Word and element location data:
__________________________________________________
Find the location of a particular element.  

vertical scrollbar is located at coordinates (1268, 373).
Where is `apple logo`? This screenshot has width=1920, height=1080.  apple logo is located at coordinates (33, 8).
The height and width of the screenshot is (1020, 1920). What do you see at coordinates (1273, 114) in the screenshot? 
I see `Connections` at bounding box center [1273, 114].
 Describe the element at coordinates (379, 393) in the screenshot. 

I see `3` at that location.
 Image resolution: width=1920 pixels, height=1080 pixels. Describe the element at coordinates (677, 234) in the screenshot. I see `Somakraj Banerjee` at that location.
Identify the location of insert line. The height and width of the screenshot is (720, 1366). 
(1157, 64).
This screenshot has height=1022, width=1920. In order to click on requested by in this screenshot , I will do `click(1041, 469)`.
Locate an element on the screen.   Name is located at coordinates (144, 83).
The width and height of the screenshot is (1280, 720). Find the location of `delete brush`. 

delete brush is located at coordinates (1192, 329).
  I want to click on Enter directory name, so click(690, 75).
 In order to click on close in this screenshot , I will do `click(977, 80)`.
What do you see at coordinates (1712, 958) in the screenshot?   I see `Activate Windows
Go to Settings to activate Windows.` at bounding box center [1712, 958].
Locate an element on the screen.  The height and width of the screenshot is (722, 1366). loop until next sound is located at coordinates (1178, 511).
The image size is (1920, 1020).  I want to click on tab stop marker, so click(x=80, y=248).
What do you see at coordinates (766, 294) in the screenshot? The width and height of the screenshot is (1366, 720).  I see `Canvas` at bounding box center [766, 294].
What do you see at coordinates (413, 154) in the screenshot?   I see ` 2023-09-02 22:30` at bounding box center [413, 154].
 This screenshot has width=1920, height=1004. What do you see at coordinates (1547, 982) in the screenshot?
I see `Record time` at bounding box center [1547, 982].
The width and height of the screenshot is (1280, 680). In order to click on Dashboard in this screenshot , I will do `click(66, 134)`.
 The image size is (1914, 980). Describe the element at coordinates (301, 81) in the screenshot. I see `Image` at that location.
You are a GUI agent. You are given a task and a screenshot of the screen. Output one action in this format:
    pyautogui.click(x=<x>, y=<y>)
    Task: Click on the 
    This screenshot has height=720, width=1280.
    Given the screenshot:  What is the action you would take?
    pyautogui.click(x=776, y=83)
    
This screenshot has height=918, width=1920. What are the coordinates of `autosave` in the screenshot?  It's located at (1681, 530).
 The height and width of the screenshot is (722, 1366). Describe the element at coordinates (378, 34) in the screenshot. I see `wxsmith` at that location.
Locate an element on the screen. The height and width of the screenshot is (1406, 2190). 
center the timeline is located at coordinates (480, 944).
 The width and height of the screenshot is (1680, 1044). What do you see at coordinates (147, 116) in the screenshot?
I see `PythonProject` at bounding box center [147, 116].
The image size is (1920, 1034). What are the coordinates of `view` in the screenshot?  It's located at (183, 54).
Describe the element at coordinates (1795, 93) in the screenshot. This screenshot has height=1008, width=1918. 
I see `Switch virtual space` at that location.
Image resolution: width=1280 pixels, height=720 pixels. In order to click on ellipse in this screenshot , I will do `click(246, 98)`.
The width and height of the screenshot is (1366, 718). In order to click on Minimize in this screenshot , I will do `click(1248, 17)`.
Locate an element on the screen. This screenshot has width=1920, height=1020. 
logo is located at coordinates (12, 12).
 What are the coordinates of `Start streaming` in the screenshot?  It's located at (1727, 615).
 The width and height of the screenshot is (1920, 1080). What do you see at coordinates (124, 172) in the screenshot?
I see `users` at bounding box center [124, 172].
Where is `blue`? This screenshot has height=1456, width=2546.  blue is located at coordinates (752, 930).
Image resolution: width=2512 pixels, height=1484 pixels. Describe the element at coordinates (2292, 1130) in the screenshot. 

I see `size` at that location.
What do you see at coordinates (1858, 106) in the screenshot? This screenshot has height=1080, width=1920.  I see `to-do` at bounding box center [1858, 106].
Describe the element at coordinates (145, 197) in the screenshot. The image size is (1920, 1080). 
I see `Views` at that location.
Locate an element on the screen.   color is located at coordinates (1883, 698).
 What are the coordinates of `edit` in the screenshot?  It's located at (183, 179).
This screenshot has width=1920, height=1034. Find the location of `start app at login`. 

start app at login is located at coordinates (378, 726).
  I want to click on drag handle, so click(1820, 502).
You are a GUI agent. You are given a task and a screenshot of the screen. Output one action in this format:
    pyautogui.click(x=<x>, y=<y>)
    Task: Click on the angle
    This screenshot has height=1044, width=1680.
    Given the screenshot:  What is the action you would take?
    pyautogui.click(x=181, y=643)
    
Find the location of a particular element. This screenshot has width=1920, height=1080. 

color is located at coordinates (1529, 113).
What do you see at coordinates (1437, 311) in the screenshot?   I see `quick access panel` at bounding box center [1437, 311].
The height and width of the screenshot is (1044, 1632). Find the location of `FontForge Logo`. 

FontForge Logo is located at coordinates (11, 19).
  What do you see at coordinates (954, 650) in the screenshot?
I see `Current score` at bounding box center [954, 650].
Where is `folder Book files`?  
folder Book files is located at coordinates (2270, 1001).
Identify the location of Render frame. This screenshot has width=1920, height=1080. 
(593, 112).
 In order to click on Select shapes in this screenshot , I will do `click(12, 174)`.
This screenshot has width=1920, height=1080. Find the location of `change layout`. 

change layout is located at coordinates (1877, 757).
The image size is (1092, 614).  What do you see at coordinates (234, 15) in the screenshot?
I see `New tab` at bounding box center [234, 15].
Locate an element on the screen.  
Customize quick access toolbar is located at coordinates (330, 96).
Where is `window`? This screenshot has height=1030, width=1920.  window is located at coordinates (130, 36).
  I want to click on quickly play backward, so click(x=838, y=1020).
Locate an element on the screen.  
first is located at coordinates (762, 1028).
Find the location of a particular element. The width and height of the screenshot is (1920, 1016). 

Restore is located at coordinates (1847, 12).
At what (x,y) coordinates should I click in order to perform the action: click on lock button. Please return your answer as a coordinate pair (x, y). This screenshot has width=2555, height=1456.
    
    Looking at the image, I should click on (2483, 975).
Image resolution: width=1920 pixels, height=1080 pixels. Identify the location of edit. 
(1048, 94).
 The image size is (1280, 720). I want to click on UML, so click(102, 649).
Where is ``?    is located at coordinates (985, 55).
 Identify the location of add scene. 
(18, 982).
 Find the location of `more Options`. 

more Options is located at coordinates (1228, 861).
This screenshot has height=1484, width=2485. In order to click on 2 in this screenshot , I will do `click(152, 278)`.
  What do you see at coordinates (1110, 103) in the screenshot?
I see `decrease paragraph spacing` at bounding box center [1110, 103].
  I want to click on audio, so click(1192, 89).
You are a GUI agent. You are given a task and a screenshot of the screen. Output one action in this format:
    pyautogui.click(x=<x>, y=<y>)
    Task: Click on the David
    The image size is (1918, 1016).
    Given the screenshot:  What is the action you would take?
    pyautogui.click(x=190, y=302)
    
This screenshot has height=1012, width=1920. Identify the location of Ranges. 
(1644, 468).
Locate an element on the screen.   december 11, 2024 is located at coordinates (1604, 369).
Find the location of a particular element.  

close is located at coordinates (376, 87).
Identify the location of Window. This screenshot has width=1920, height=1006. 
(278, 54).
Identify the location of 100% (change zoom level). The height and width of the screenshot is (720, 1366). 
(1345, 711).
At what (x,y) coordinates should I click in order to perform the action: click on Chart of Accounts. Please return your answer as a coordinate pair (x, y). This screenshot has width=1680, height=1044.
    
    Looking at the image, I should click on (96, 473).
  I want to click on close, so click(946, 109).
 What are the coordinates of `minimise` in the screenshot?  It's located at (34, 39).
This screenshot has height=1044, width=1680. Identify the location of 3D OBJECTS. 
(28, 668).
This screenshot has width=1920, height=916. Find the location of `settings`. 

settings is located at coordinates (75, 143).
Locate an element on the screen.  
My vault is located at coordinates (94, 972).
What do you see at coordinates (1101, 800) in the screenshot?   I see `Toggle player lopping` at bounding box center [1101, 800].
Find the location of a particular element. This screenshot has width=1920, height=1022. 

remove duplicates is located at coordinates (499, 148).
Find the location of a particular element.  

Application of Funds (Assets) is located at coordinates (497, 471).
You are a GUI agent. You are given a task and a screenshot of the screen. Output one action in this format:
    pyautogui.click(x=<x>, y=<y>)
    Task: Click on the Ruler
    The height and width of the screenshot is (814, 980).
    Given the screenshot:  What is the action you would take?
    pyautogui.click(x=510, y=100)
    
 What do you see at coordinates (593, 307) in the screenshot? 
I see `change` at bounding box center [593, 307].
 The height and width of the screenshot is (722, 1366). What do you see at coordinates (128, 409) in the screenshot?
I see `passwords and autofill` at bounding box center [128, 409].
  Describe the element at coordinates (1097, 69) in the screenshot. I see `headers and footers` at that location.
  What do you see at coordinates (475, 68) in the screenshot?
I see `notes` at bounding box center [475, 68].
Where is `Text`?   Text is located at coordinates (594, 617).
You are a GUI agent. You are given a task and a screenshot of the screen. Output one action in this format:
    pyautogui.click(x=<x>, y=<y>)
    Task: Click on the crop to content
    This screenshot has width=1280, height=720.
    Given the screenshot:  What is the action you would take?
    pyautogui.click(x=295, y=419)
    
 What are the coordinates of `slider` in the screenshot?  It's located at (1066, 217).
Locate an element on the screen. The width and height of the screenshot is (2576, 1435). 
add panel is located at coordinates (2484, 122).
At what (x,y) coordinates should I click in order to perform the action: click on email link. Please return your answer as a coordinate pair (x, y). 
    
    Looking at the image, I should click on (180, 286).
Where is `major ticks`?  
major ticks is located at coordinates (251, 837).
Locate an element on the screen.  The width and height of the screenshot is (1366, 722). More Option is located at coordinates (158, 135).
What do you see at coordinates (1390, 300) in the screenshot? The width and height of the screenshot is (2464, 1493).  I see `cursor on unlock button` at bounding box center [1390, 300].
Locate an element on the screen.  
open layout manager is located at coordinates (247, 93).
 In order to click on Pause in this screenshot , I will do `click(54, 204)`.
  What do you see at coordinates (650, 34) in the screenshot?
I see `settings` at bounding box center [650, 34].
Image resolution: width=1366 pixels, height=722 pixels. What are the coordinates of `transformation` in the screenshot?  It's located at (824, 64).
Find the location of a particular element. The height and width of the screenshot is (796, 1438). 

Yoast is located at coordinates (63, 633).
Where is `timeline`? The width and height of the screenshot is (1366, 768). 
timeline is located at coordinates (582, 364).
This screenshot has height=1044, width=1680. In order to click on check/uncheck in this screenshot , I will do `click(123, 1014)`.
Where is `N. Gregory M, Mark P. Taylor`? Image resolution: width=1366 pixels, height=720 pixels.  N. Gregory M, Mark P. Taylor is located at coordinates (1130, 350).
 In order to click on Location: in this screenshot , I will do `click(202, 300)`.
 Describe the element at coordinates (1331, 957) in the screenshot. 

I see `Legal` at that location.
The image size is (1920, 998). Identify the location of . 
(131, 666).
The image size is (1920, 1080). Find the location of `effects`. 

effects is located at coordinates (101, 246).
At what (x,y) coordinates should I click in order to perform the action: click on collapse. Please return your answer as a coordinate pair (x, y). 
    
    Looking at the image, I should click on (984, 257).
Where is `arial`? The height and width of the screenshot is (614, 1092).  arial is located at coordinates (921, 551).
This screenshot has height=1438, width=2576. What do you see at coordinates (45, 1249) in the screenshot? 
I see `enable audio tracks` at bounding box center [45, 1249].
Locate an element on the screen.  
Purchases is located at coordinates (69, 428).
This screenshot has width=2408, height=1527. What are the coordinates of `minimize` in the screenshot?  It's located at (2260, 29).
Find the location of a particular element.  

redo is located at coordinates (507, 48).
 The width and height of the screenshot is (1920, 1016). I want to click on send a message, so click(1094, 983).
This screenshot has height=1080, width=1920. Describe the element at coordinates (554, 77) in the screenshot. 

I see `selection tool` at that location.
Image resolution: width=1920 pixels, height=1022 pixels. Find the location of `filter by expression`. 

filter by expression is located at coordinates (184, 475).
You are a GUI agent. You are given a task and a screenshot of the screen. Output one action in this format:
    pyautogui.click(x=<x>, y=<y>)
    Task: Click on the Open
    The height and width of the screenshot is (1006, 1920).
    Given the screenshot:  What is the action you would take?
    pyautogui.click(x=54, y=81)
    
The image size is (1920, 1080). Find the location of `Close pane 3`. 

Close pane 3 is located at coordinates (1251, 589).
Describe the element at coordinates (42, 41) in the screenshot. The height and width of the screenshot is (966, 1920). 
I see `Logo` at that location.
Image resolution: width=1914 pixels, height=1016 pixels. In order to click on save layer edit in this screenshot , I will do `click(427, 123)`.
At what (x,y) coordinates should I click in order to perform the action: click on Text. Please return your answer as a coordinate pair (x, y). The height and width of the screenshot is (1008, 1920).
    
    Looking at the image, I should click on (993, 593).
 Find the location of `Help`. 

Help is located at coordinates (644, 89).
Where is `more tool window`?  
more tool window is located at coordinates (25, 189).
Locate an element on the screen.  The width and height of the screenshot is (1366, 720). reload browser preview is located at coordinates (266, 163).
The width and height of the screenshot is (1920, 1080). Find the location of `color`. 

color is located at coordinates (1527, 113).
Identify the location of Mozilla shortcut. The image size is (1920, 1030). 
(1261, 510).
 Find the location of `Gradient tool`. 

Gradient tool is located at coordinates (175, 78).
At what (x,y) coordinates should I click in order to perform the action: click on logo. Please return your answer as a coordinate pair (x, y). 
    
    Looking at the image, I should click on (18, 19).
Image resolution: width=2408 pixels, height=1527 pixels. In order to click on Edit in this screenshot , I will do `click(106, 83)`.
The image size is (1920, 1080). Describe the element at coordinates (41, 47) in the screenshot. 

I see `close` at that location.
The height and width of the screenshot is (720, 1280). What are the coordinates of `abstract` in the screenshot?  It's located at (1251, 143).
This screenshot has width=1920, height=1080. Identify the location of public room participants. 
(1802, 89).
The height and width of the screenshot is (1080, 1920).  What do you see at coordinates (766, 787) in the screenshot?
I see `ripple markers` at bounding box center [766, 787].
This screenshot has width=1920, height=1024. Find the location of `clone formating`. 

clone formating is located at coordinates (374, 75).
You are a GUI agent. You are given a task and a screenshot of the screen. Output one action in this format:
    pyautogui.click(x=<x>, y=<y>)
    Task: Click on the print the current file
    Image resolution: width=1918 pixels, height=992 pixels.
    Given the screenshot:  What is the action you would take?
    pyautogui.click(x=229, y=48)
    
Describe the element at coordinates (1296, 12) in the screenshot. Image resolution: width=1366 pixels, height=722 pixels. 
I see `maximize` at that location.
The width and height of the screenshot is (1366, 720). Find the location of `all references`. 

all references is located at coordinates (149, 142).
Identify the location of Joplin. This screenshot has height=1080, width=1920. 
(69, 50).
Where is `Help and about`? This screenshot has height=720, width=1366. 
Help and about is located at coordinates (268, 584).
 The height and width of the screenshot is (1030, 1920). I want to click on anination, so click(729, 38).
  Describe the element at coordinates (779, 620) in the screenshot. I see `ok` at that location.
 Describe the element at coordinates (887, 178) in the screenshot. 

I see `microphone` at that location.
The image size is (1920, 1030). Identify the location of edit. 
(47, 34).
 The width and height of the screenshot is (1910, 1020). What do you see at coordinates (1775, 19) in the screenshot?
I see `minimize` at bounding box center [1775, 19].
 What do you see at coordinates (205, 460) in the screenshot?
__________________________________________________
* _WHAT IS NEEDED_
In the items, take the part that opens with the line containing "This screenshot has height=1022, width=1920." and closes with the line containing "What do you see at coordinates (766, 294)", and output only those lines with "on the screen" changed to "on the display" and nothing else altered.

* _FINISHED TASK_
This screenshot has height=1022, width=1920. In order to click on requested by in this screenshot , I will do `click(1041, 469)`.
Locate an element on the display.   Name is located at coordinates (144, 83).
The width and height of the screenshot is (1280, 720). Find the location of `delete brush`. 

delete brush is located at coordinates (1192, 329).
  I want to click on Enter directory name, so click(690, 75).
 In order to click on close in this screenshot , I will do `click(977, 80)`.
What do you see at coordinates (1712, 958) in the screenshot?   I see `Activate Windows
Go to Settings to activate Windows.` at bounding box center [1712, 958].
Locate an element on the display.  The height and width of the screenshot is (722, 1366). loop until next sound is located at coordinates (1178, 511).
The image size is (1920, 1020).  I want to click on tab stop marker, so click(x=80, y=248).
What do you see at coordinates (766, 294) in the screenshot? The width and height of the screenshot is (1366, 720).  I see `Canvas` at bounding box center [766, 294].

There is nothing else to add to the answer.